Lady posing with her certificate of registration to the RUV
What does all of this say about the commitment of the current administration to justice and the dignity of the victims of the armed conflict? It is a vicious circle of victimization; a violation of the right of victims to receive reparation for previous violations of their rights.
As I mentioned in my last post, seeing the difficult conditions in which individuals affected by Peru’s internal conflict continue to live, and becoming aware of the linkages they themselves see between their experience of the violence and their conditions of poverty and exclusion, has made me reflect lately on the concept of justice. Justice undoubtedly involves compensation for the harms suffered.
But what might constitute appropriate compensation? The reality I am witnessing in communities like Huamanquiquia, Sacsamarca, Hualla and Putis, is that long-standing cultural, economic and social conditions, combined with weak public policies that at times could be mistaken for virtual absence of the state, continue to violate the basic rights of the population. In this context, it is difficult to see how a reparation program limited to the one-off construction of an infrastructural project or individual monetary compensation that may or may not come depending on such arbitrary factors as one’s age may restore the dignity of victims and their status as full-rights bearing citizens.
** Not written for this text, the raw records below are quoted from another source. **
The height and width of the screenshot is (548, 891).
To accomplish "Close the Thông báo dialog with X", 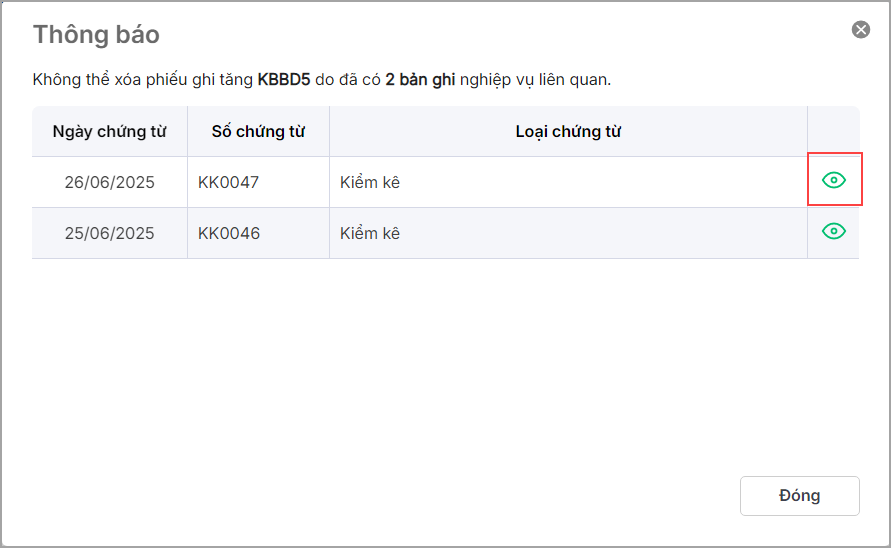I will click(860, 30).
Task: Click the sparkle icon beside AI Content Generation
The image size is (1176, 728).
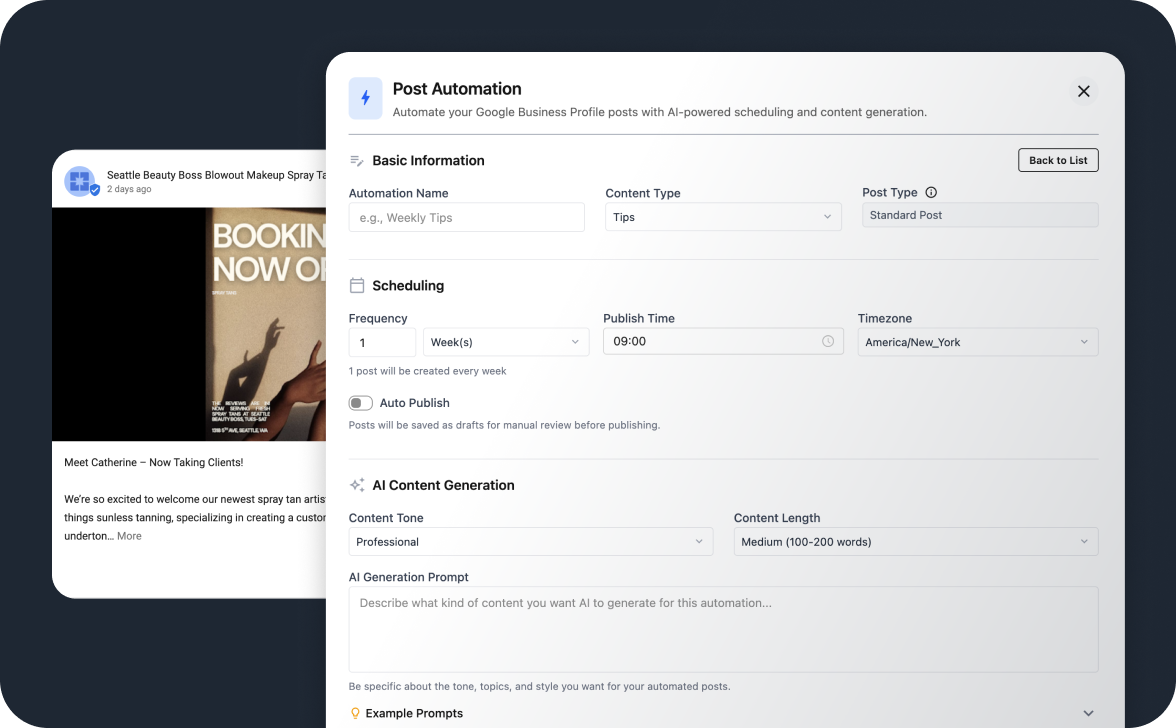Action: coord(356,485)
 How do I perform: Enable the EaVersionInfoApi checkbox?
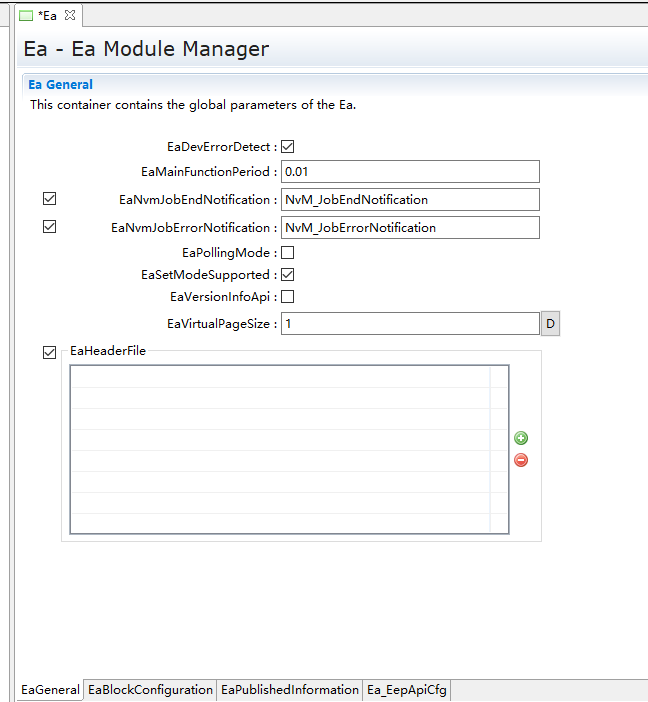[288, 297]
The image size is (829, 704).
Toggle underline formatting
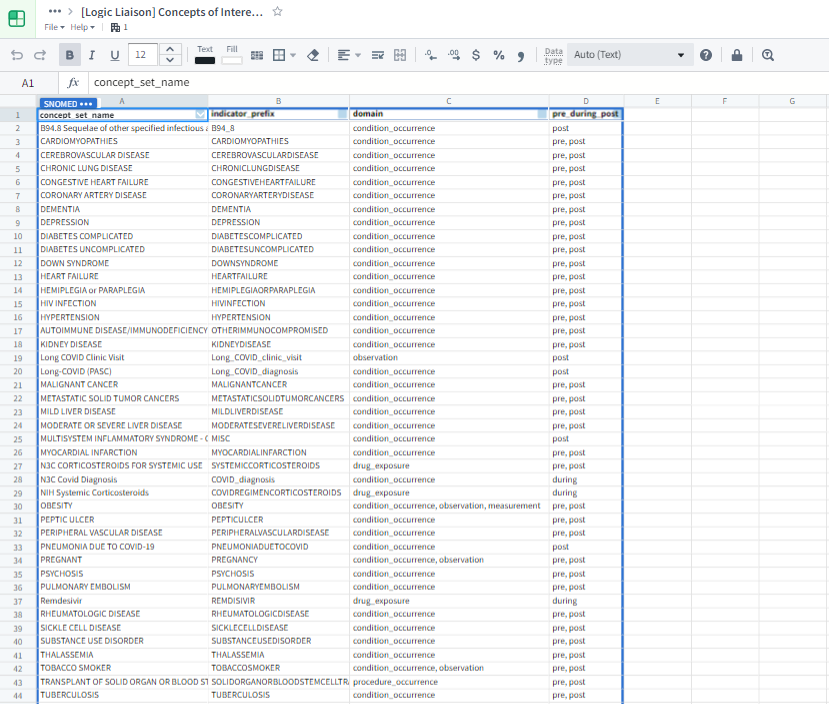[115, 55]
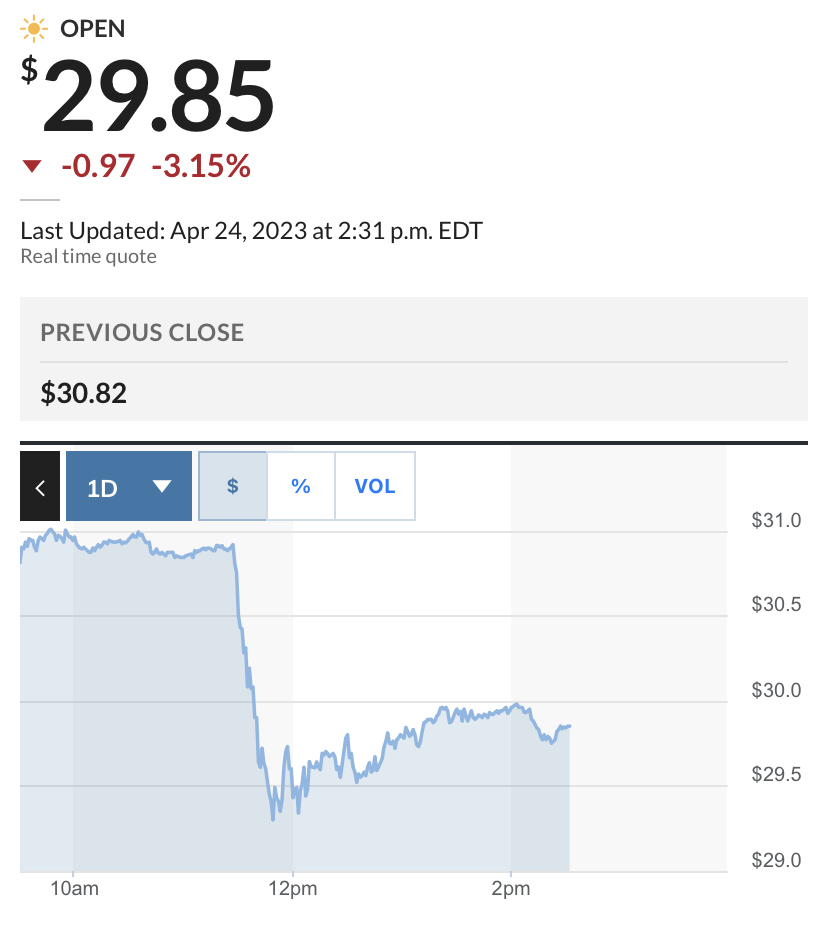The width and height of the screenshot is (828, 925).
Task: Click the $30.82 previous close value
Action: (84, 393)
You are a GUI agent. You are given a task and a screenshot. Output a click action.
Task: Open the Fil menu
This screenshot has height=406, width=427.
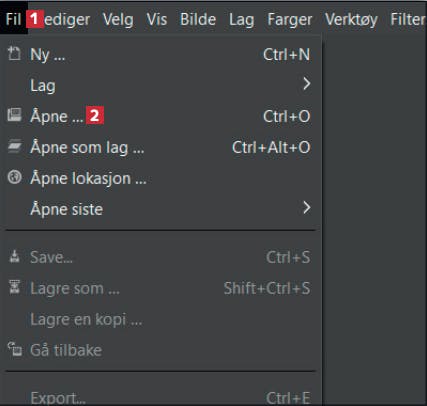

I highly doubt that the legacy of the armed conflict is a debt that can be settled by any specific action or measure; it requires the affirmation and recognition of the dignity and rights of the victims on a continual basis. The Truth Commission understood this when it proposed an Integrated Plan that would provide for simultaneous measures in health, education, housing, etc. Unfortunately, this plan was only partially implemented by the successive governments. The coming change of government presents an excellent opportunity to revisit the policy on reparations, and hopefully follow more closely the recommendations of the Truth Commission on this matter.
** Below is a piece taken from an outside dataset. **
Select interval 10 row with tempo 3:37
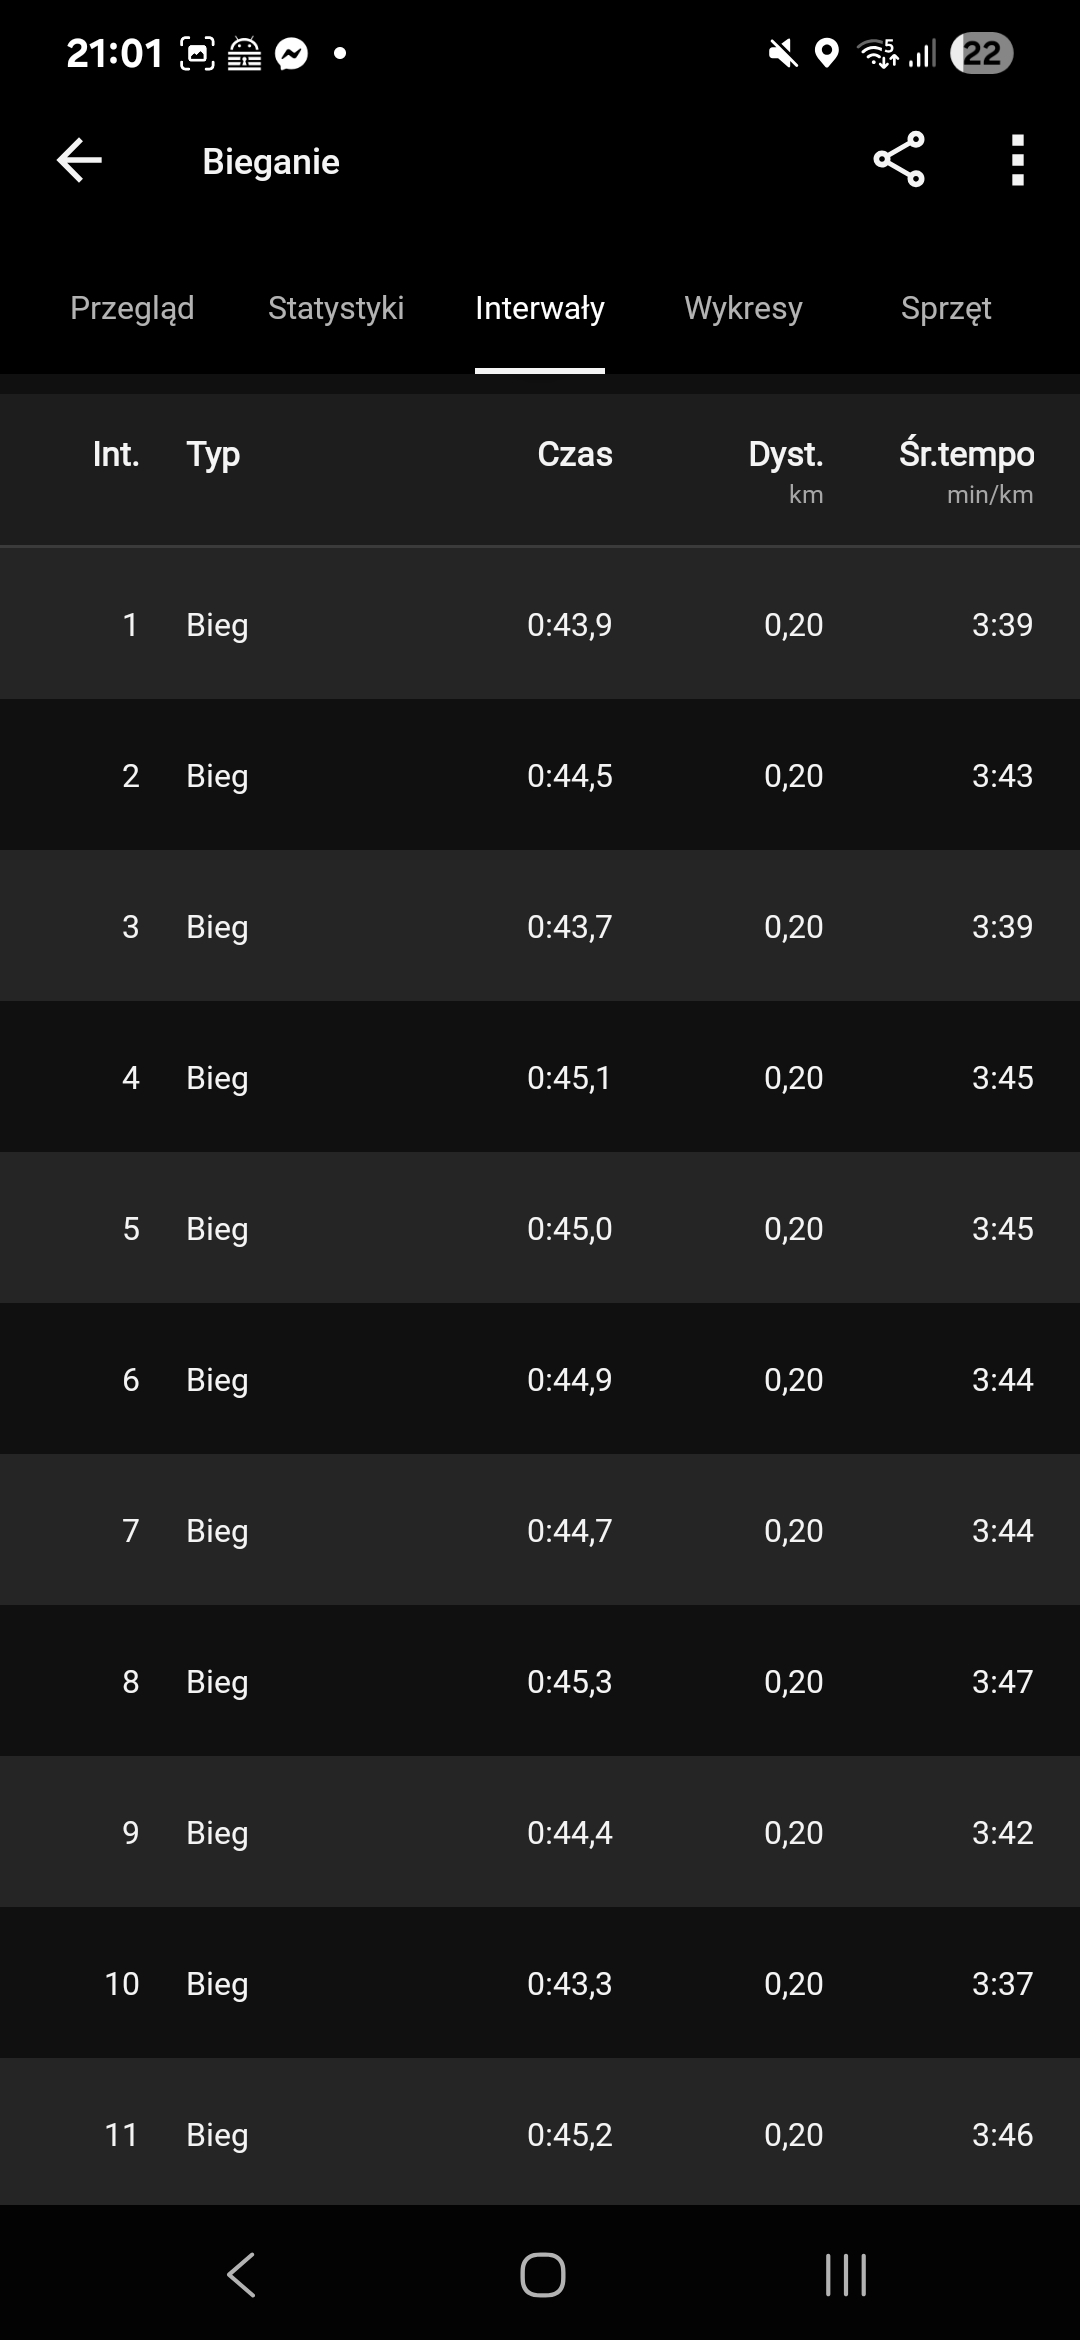This screenshot has height=2340, width=1080. click(x=540, y=1984)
In my view, the only acceptable reparation to the victims would not only compensate for the violence suffered, but also allow victims to overcome the consequences of their historical marginalization. By empowering them to take control of their own future and providing them with adequate conditions for the full exercise of their citizenship, it would establish equal relations among all Peruvians.
From this perspective, it is difficult to see where reparation as such ends, and where “development” begins. A program designed to correct the consequences of historical marginalization could include the implementation of preferential measures in the areas of education, agriculture and productive development, housing, health, etc. But if reparation is to take these forms, the way and context in which it is provided is key to deliver the message that society acknowledges and values the dignity of the victims, and to differentiate reparation from social or development policies, making it clear to the population exactly what they are being compensated for.